Use the questions in the activity synthesis to involve more students in the conversation before moving to the next problem.

Keep all previous problems and work displayed throughout the talk.

Action and Expression: Internalize Executive Functions. To support working memory, provide students with sticky notes or mini whiteboards.
Supports accessibility for: Memory, Organization

Student Task

Decide mentally which expression has a greater value.

$12 + 12 + 12 + 12 + 12$ or $4 \boldcdot 12$
$15 \boldcdot 3$ or $15^3$
$19^2$ or $18 \boldcdot 18$
$5 \boldcdot 21^2$ or $(5 \boldcdot 21) \boldcdot (5 \boldcdot 21)$

Sample Response

$12 + 12 + 12 + 12 + 12$ . Sample reasoning: This expression is equivalent to $5 \boldcdot 12$ , which is greater than $4 \boldcdot 12$ .
$15^3$ . Sample reasoning: $15^3$ is $15 \boldcdot 15 \boldcdot 15$ , so it is greater than $15 \boldcdot 3$ , which is $15 + 15 + 15$ .
$19^2$ . Sample reasoning: $19^2$ is $19 \boldcdot 19$ , which is greater than $18 \boldcdot 18$ .
$(5 \boldcdot 21) \boldcdot (5 \boldcdot 21)$ . Sample reasoning: $5 \boldcdot 21$ is more than 100, so multiplying this number by itself will give a number greater than 10,000. Squaring 21 gives a number that is a little more than 400. Multiplying that number by 5 gives a product that is more than 2,000 but not anywhere near 10,000.

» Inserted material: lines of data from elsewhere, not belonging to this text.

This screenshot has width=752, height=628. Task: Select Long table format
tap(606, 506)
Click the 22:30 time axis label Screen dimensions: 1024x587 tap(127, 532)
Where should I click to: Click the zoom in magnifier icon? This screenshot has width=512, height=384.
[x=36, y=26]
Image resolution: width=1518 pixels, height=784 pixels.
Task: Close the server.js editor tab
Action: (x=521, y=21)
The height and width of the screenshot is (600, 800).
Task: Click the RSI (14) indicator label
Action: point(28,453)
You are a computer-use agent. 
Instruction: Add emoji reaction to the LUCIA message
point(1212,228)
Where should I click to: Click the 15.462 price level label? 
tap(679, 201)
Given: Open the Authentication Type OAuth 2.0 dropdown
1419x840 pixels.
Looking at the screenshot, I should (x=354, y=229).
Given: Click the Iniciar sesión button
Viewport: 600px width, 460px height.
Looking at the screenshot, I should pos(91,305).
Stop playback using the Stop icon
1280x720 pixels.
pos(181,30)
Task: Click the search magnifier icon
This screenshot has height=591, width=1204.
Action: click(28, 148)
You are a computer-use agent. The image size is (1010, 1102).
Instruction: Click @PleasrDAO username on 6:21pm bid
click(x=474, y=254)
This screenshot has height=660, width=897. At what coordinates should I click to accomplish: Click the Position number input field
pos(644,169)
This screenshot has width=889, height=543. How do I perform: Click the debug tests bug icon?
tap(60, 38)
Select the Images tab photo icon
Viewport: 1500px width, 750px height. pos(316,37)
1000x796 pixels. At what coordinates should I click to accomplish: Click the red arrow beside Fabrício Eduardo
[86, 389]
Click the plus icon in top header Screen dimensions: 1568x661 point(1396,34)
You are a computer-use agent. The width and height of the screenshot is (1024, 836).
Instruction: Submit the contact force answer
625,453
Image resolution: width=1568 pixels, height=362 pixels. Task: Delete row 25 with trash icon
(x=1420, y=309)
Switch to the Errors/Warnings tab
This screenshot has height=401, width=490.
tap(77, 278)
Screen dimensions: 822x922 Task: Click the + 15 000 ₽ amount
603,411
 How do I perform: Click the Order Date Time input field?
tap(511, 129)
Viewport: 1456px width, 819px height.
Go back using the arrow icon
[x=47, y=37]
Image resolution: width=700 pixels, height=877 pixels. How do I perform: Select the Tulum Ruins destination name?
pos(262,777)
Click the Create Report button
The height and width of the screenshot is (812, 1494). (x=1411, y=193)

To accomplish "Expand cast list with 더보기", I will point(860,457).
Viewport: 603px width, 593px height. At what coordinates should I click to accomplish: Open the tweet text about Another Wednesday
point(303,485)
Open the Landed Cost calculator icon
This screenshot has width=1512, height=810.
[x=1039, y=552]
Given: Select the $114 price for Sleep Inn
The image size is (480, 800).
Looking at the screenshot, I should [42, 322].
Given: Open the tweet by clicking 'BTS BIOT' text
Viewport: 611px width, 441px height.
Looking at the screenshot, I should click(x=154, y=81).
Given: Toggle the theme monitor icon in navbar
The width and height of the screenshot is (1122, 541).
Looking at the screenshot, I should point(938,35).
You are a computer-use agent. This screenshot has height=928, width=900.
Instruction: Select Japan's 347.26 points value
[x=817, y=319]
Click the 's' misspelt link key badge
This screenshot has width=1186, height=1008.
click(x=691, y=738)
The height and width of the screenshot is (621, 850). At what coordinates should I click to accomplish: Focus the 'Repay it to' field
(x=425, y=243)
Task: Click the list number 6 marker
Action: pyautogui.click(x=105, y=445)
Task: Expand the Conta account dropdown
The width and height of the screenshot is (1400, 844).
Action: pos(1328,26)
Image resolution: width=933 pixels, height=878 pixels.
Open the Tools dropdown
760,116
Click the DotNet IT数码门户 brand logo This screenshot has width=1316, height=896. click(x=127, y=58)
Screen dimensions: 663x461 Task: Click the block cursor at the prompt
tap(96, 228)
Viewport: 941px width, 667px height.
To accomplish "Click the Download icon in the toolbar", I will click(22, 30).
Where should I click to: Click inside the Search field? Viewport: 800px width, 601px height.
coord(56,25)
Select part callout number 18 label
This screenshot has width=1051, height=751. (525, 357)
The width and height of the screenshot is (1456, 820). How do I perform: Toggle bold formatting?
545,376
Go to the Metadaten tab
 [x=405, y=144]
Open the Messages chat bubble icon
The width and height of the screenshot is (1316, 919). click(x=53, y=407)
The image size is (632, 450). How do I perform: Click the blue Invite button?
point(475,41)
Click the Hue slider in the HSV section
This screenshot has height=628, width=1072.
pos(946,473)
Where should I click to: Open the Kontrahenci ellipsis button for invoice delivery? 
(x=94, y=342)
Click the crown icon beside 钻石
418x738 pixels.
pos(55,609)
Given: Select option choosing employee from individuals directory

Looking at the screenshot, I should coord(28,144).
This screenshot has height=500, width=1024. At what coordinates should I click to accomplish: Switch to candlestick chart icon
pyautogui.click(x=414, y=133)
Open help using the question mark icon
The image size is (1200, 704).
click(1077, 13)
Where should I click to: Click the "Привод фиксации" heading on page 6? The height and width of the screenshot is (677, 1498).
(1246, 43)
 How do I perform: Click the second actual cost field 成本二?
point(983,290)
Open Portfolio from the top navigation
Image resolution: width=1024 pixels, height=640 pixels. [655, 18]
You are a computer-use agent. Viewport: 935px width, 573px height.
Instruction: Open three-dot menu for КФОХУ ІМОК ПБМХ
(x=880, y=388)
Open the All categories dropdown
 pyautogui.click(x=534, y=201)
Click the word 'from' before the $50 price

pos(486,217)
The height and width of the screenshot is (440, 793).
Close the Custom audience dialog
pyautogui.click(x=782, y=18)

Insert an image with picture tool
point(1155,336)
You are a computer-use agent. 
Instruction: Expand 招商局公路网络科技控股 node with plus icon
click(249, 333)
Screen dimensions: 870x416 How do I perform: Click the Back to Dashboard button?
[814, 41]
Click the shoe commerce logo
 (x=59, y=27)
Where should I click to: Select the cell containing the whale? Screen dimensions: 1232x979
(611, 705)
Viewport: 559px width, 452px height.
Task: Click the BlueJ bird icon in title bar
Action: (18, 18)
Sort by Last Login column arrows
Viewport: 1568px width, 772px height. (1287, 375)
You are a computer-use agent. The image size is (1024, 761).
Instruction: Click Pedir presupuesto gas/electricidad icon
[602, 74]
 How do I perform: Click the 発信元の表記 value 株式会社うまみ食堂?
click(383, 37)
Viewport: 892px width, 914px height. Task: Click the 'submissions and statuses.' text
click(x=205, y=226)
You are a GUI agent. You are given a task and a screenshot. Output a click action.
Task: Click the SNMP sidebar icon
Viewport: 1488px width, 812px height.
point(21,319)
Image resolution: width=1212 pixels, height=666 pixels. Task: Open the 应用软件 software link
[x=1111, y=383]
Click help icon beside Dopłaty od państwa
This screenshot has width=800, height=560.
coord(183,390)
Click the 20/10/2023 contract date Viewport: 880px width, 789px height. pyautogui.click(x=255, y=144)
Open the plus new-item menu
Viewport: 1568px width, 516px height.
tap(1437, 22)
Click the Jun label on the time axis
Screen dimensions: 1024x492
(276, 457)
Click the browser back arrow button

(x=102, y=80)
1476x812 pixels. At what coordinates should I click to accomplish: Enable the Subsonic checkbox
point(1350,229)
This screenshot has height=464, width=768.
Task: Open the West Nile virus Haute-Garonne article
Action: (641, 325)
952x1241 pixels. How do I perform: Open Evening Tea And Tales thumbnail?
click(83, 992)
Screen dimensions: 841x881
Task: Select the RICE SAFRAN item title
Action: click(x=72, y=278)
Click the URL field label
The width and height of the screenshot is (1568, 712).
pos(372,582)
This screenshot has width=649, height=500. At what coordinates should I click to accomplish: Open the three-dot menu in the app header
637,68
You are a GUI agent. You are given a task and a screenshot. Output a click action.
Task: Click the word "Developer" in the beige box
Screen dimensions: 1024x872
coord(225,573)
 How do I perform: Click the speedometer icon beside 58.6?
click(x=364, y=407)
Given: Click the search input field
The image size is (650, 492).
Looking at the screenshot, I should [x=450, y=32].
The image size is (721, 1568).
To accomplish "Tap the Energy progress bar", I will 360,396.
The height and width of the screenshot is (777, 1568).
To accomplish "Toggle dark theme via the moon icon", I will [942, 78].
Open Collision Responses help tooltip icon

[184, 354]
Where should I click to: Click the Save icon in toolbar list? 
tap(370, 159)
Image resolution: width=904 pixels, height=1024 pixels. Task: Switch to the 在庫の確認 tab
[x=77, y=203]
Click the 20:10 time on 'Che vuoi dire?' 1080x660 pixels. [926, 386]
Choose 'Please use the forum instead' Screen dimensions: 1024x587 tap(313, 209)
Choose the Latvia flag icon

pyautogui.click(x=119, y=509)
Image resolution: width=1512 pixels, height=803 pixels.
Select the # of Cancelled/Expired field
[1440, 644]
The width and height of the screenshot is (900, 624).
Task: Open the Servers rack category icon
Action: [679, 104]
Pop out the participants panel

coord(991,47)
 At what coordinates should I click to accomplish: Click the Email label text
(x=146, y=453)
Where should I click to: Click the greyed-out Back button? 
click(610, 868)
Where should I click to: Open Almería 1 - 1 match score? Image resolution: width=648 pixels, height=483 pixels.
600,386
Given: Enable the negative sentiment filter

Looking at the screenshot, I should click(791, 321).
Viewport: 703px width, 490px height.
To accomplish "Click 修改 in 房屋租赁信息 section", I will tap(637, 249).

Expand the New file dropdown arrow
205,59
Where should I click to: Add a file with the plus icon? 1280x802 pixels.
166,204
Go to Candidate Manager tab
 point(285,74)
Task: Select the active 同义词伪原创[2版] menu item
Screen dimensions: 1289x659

Activity Synthesis (Teacher Notes)

To involve more students in the conversation, consider asking:

“Who can restate $\underline{\hspace{.5in}}$ ’s reasoning in a different way?”
“Did anyone use the same strategy but would explain it differently?”
“Did anyone solve the problem in a different way?”
“Does anyone want to add on to $\underline{\hspace{.5in}}$ ’s strategy?”
“Do you agree or disagree? Why?”
“What connections to previous problems do you see?”

To support students in upcoming work, highlight the following ideas if they are not already mentioned by students:

We can express repeated addition with multiplication. $5 \boldcdot 12$ is a more concise way to write $12 + 12 + 12 + 12 + 12$ .
We can express repeated multiplication with an exponent. $15^3$ is a more concise way to write $15 \boldcdot 15 \boldcdot 15$ .
The parentheses in the last expression tells us that it is the value of $5 \boldcdot 21$ , not just one of the numbers, that is being squared.

MLR8 Discussion Supports. Display sentence frames to support students when they explain their strategy. For example, “First, I _____ because . . . .” or “I noticed _____ so I . . . .” Some students may benefit from the opportunity to rehearse what they will say with a partner before they share with the whole class.
Advances: Speaking, Representing

Math Community
Display the Math Community Chart and a list of 2–5 revisions suggested by the class in the previous exercise for all to see. Remind students that norms are agreements that everyone in the class shares responsibility for, so everyone needs to understand and agree to work on upholding the norms. Briefly discuss any revisions and make changes to the “Norms” sections of the chart as the class agrees. Depending on the level of agreement or disagreement, it may not be possible to discuss all suggested revisions at this time. If that happens, plan to discuss the remaining suggestions over the next few lessons.

Tell students that the class now has an initial list of norms or “hopes” for how the classroom math community will work together throughout the school year. This list is just a start, and over the year it will be revised and improved as students in the class learn more about each other and about themselves and math learners.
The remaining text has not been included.